ENTRIES SHOWN:
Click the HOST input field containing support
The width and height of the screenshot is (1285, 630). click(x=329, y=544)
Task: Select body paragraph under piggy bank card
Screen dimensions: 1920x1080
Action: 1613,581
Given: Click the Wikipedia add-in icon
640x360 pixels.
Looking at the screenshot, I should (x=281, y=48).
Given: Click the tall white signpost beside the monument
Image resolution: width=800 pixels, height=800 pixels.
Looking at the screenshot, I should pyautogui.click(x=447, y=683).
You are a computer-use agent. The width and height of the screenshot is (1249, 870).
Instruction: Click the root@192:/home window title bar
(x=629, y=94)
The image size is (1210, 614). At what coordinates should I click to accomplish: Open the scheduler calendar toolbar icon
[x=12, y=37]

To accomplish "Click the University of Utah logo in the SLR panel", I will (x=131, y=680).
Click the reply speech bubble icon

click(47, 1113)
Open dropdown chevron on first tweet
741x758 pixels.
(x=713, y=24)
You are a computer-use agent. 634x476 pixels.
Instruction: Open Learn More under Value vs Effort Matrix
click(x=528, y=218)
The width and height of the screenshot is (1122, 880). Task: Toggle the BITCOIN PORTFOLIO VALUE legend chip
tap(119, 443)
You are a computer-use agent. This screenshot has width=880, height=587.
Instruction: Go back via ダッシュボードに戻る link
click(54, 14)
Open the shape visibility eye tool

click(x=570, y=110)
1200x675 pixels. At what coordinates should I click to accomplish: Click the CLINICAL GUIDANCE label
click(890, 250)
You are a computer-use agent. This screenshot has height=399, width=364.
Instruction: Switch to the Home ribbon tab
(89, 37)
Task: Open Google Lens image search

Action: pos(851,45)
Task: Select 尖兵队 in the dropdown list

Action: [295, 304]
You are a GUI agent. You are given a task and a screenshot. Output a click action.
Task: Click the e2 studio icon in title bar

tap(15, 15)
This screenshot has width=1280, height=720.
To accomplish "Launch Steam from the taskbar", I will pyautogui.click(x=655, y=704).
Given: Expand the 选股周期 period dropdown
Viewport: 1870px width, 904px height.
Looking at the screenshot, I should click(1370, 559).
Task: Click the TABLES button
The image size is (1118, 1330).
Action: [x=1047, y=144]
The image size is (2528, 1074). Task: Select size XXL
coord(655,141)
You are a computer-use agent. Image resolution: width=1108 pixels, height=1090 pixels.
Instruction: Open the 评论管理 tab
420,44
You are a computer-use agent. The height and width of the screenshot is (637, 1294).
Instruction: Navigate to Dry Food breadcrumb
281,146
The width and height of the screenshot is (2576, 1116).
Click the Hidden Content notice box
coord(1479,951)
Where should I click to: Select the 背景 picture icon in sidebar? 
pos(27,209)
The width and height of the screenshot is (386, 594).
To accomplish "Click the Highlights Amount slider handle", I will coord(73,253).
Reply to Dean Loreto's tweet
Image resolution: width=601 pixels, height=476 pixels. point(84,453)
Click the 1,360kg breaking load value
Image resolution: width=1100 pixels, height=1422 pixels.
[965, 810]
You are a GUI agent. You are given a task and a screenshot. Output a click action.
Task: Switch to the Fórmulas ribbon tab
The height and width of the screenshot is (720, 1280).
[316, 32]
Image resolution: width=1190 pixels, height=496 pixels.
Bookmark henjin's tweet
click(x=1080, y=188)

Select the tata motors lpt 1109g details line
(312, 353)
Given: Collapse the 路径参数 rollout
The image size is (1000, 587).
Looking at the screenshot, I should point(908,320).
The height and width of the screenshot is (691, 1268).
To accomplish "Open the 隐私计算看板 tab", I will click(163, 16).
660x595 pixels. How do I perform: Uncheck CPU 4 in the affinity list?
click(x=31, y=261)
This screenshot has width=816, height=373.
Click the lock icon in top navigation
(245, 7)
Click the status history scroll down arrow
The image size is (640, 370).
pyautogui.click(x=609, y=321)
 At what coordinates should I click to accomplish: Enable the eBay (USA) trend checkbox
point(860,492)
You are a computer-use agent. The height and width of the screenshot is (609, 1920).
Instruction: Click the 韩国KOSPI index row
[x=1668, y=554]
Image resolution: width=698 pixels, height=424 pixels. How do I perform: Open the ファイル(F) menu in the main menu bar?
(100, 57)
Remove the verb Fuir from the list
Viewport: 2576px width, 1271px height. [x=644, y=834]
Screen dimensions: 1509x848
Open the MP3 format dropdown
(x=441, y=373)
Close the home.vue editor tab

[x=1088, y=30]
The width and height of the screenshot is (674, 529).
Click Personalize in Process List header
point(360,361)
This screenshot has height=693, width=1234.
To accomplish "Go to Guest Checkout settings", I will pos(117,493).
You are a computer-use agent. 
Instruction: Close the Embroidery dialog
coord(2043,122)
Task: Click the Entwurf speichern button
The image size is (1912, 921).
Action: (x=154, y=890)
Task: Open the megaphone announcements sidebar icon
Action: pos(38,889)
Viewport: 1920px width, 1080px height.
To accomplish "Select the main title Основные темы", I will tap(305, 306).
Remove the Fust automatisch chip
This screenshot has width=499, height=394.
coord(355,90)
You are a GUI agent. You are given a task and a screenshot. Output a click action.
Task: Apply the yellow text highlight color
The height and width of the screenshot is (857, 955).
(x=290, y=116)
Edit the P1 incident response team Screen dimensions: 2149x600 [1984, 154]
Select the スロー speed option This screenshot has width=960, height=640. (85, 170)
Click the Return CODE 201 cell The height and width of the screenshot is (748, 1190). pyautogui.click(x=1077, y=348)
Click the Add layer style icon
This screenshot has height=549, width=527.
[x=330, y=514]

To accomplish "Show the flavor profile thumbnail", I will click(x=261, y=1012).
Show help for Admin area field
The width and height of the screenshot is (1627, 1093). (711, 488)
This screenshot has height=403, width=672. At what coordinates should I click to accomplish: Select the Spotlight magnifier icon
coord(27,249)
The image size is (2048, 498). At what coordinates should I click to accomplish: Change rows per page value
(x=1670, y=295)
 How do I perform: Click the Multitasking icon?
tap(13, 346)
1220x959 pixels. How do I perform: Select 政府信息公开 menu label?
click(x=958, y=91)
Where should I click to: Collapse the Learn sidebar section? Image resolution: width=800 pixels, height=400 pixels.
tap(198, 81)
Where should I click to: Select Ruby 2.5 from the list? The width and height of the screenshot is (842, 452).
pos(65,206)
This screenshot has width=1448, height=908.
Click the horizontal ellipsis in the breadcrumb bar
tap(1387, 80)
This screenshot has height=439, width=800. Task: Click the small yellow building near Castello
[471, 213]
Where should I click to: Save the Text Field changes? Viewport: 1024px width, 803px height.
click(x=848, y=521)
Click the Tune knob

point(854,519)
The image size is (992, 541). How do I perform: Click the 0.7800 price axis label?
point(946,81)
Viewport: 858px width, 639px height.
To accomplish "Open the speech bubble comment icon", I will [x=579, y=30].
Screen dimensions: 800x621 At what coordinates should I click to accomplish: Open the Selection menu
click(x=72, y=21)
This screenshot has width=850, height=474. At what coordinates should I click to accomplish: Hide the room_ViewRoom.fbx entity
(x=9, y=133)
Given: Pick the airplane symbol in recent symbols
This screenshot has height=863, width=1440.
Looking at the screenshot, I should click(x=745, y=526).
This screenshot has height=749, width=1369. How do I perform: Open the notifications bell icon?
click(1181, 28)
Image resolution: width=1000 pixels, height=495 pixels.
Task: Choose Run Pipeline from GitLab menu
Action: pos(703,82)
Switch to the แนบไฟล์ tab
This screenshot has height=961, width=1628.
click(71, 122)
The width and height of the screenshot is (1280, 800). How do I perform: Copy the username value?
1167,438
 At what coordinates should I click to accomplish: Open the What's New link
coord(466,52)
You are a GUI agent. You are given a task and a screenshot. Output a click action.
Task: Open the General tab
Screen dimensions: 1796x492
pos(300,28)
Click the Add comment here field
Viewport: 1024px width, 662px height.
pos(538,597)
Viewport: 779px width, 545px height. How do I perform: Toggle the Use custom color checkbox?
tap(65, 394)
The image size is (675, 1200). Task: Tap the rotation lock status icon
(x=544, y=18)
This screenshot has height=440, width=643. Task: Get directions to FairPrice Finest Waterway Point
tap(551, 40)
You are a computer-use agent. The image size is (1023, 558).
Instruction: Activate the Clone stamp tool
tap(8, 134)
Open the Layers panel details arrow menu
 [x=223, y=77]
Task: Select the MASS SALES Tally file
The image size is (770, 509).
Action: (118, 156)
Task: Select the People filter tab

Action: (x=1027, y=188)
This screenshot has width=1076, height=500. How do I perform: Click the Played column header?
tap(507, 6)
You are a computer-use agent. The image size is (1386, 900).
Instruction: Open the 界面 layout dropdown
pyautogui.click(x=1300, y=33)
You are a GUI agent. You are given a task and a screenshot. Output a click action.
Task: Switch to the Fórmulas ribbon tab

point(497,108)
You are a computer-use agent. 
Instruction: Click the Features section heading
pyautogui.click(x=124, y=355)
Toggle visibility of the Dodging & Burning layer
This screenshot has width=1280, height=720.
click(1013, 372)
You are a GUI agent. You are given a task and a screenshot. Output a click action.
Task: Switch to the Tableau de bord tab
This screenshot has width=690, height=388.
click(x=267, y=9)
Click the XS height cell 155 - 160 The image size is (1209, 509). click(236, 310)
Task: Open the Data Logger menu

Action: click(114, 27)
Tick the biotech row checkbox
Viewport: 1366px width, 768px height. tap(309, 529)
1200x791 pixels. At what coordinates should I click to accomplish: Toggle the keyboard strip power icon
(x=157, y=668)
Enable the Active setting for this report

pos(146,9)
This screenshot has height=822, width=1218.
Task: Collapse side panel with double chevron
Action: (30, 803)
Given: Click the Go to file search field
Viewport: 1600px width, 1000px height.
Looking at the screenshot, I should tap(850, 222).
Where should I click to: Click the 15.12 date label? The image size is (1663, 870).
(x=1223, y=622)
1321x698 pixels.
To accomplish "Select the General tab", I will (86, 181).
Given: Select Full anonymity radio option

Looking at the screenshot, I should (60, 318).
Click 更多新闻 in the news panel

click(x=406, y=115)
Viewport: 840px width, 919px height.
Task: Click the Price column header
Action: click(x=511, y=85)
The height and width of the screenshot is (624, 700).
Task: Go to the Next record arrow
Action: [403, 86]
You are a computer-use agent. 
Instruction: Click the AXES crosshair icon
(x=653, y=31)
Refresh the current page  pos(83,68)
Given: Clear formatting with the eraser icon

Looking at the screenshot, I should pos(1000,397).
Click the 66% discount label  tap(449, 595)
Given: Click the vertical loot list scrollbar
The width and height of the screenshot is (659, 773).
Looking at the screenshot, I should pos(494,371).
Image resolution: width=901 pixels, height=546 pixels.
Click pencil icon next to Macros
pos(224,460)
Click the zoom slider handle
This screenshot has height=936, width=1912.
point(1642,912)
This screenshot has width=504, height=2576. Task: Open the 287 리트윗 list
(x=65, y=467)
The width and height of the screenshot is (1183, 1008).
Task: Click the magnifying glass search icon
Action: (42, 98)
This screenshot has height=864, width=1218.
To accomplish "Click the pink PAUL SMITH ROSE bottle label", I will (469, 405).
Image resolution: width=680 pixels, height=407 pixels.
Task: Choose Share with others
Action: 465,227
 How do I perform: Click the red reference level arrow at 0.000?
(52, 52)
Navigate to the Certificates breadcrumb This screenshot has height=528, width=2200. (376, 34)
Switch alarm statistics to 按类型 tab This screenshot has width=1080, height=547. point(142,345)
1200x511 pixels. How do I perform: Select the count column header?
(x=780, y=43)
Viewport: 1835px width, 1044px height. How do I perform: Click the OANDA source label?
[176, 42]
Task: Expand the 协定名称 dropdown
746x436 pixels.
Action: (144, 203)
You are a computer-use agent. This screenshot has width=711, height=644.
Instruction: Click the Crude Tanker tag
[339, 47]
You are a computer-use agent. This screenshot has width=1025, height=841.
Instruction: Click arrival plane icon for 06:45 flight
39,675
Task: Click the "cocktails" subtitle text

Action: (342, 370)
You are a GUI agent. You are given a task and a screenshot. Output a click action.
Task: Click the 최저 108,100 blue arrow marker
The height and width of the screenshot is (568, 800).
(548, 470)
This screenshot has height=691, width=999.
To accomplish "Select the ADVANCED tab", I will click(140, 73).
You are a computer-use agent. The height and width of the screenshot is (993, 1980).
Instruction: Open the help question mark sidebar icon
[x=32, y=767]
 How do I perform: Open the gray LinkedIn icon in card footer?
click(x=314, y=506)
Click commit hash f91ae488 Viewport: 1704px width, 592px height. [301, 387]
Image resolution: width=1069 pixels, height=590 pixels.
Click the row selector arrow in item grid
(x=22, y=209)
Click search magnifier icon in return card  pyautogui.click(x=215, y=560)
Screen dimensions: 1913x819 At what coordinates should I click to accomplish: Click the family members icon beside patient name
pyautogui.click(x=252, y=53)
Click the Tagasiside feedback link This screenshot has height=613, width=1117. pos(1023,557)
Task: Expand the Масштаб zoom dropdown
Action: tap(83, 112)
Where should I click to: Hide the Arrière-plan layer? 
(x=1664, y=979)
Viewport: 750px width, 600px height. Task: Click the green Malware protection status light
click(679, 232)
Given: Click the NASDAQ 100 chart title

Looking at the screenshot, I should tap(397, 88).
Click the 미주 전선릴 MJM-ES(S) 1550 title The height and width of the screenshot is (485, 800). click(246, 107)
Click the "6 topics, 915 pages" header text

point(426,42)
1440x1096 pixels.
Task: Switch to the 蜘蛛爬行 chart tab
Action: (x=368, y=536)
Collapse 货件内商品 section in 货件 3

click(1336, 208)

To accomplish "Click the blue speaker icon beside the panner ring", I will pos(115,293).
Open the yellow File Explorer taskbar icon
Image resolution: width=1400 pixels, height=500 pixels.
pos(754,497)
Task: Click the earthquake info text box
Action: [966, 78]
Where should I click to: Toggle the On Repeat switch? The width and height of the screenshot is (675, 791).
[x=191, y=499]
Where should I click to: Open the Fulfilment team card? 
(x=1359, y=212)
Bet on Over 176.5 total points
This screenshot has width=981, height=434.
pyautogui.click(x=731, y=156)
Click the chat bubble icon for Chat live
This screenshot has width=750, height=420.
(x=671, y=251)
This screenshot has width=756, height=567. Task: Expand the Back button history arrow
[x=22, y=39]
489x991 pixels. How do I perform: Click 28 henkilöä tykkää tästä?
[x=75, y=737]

TASK DETAILS: Retype exactly, and only, the lines above from the one where "Image resolution: width=698" occurs up to and including the one where "Viewport: 1920px width, 1080px height." occurs.

THE ANSWER:
Image resolution: width=698 pixels, height=424 pixels. How do I perform: Open the ファイル(F) menu in the main menu bar?
(100, 57)
Remove the verb Fuir from the list
Viewport: 2576px width, 1271px height. [x=644, y=834]
Screen dimensions: 1509x848
Open the MP3 format dropdown
(x=441, y=373)
Close the home.vue editor tab

[x=1088, y=30]
The width and height of the screenshot is (674, 529).
Click Personalize in Process List header
point(360,361)
This screenshot has height=693, width=1234.
To accomplish "Go to Guest Checkout settings", I will pos(117,493).
You are a computer-use agent. 
Instruction: Close the Embroidery dialog
coord(2043,122)
Task: Click the Entwurf speichern button
The image size is (1912, 921).
Action: (x=154, y=890)
Task: Open the megaphone announcements sidebar icon
Action: pos(38,889)
Viewport: 1920px width, 1080px height.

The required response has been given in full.